# Where the cottonwood grows



## Bax* (Dec 14, 2008)

Pardon my feelings of nostalgia. Sometimes I think that in order to understand where we are going, we must first understand where we have been.

Few things in a boy's life are as important as a dog. Dogs are the most loyal friends a boy could ever have. Sure, as adults we can pretend to understand this idea but through a boy's eyes there are few things greater than the love and bond that a boy and his dog can form together.

My dog Annie was the greatest dog that my small world had ever known. She was one of those dogs that hunting came to naturally. She just knew what to do and how to do it well.
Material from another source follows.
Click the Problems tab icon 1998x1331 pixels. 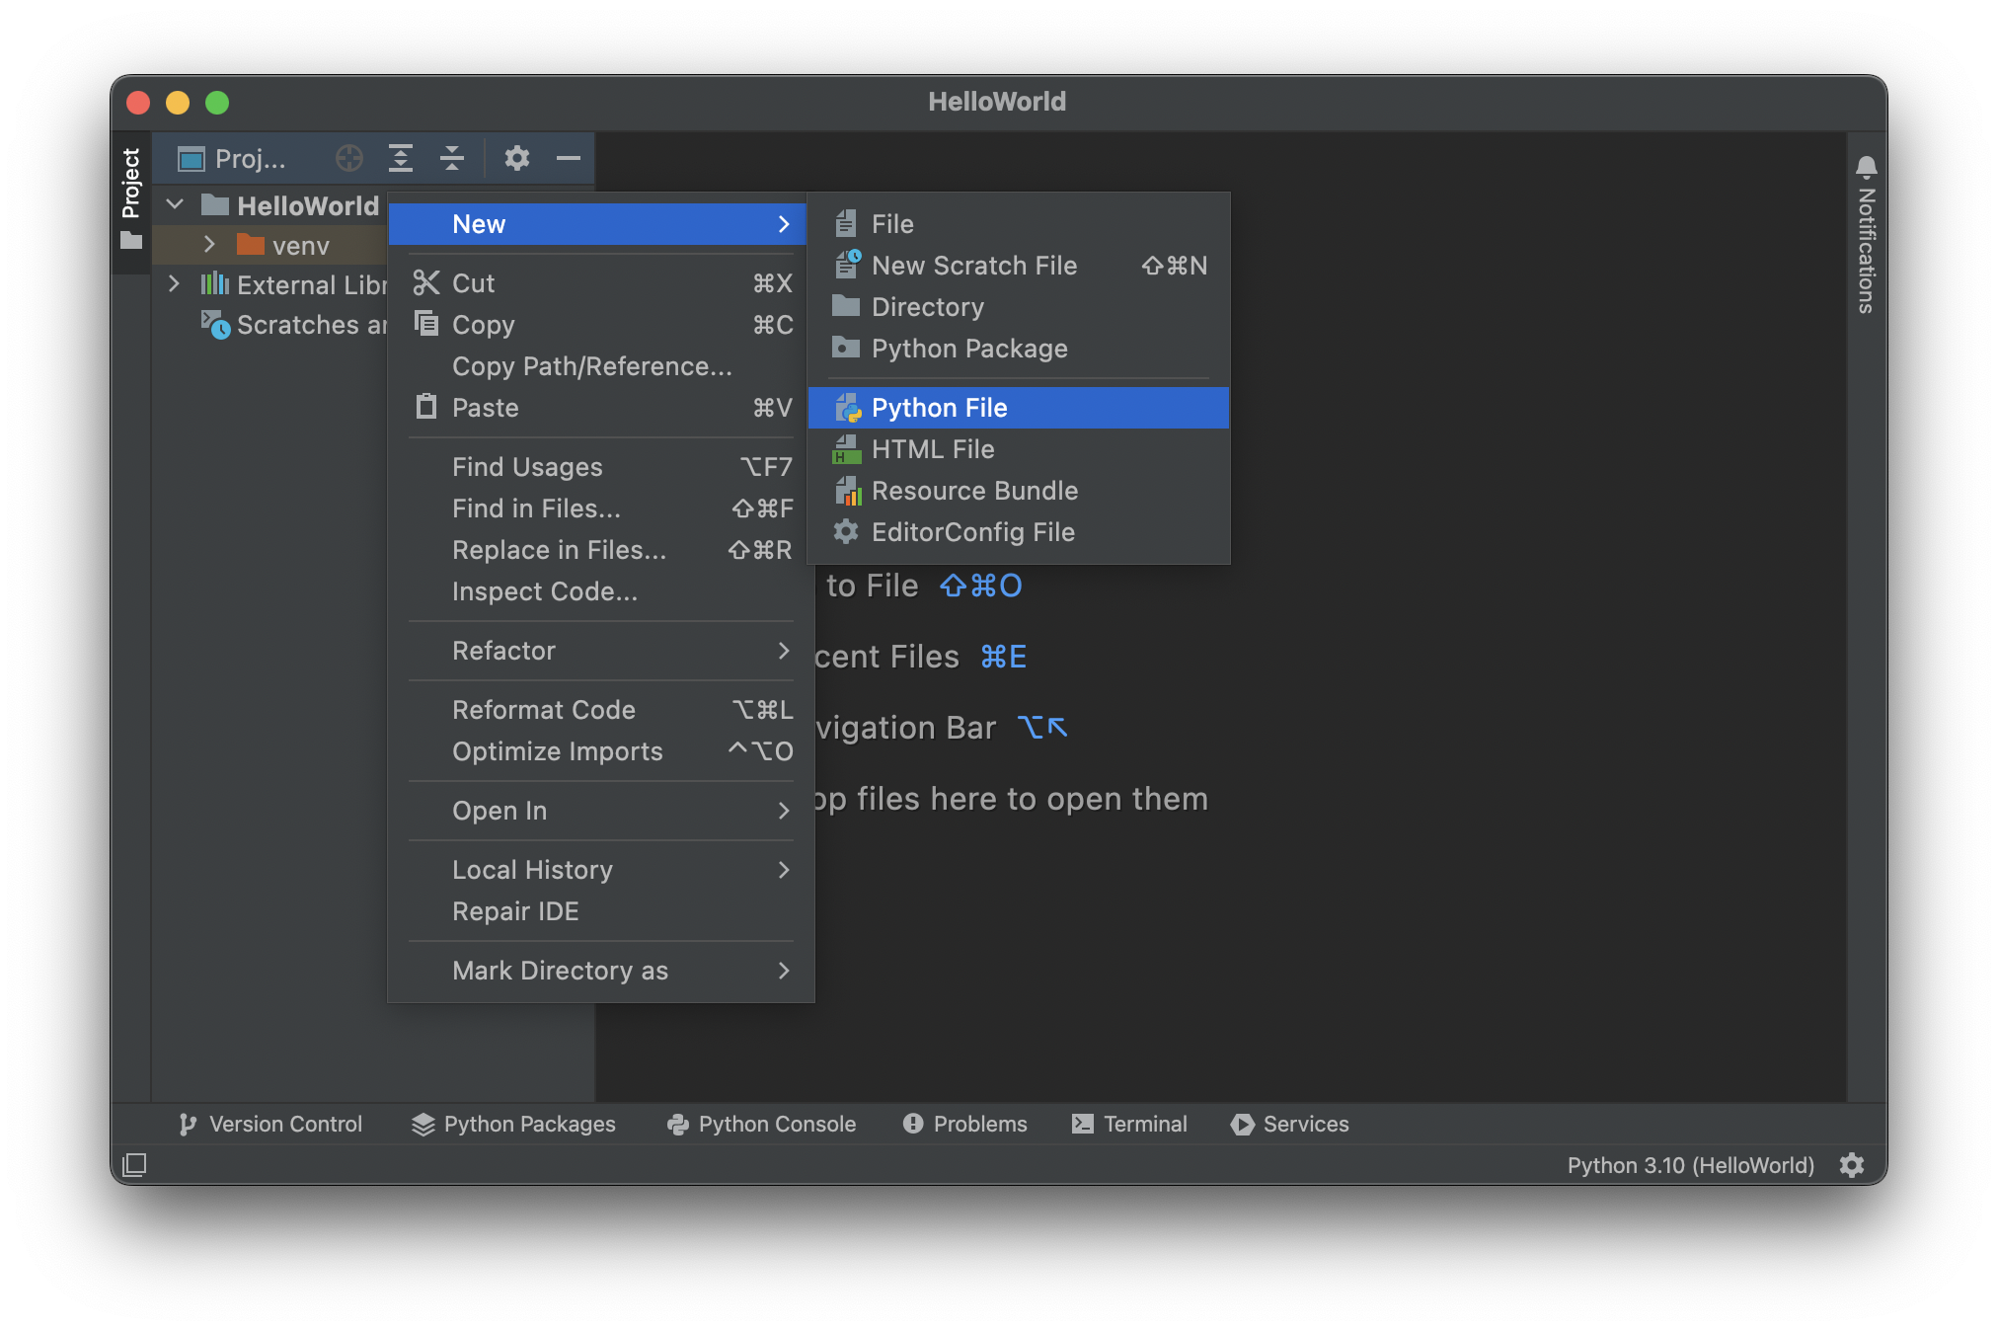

When she wasnt moonlighting as a hunting dog, she was my constant shadow. She was always there to keep me out of trouble, to comfort me when times were rough, and she was there to be my loyal side kick on adventures. She had an uncanny ability to know when the refrigerator was open. Even from a dead sleep, she would wake and be by my side the second I opened the fridge hoping for a treat.

A story that circulates through my family almost like clockwork is when pheasant season rolled around and the whole family went to the family farm to hunt the cut down corn rows. My dad had to work that day, so he planned on heading up in the evening. When he arrived, my great uncle and uncles were just finishing up hunting. They told my dad that there werent any pheasants and they hadnt gotten a shot off all day. As they griped about the poor hunting conditions, Annie walked up to my dad with a live pheasant in her mouth. Awestruck, everyone talked about how they hadnt seen a bird all day, and now the first bird was taken without a shot. While talking about the craziness of the situation, low and behold, Annie walked up with a second pheasant in her mouth! My dad just smiled and loaded Annie up in the truck and took his roosters home without firing a shot that day.

Annie was no common hunting dog, she was an equal, maybe even a superior. We would ride down dirt roads in my dad's beat up old Ford listening to classic rock with Annie sitting between the two of us on the bench seat while we sang along with the radio. At times she would become excited and begin to yip and whimper because she knew where we were and that it was time to hunt. If we werent careful and let her out before we had our guns loaded up, she would kick up a bird right next to the truck.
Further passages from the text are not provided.